Saved data entries
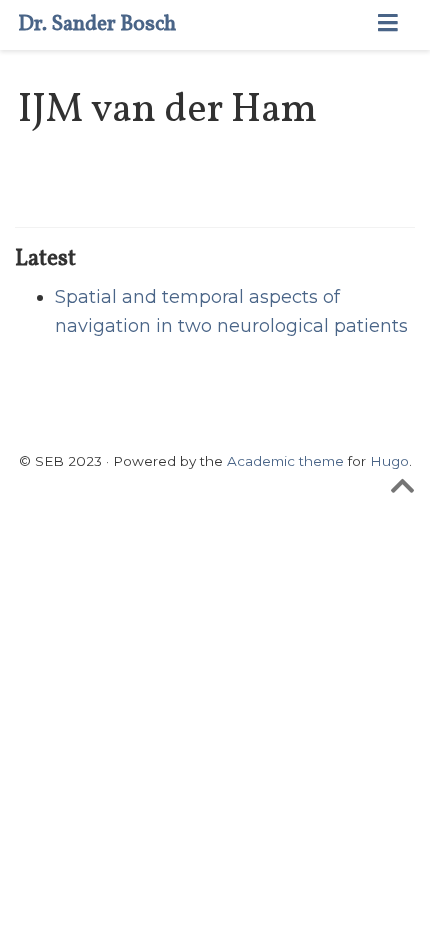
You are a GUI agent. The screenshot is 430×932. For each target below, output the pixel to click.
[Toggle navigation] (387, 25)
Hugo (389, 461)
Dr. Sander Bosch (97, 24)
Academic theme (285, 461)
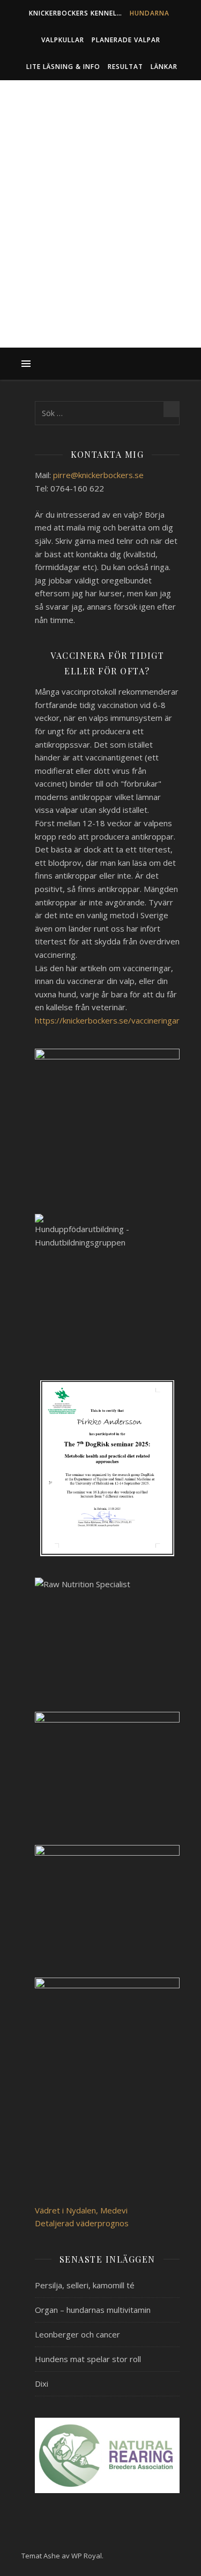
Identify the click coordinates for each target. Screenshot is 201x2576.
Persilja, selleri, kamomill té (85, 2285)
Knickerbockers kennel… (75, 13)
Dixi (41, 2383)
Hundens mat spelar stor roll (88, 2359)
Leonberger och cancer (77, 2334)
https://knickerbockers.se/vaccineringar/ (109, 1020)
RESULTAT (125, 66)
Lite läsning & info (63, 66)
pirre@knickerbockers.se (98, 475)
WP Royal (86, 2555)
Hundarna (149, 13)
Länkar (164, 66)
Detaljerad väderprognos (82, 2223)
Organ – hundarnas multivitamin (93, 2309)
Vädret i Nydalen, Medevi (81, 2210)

> Problem to solve: Whenever a line in the entries above includes the word "each", pull that line out.

> Task answer:
You are a GUI agent. The screenshot is 430×932. For each target below, output the pixel to click.
Identify the click coordinates for each target. Screenshot is 201x2576.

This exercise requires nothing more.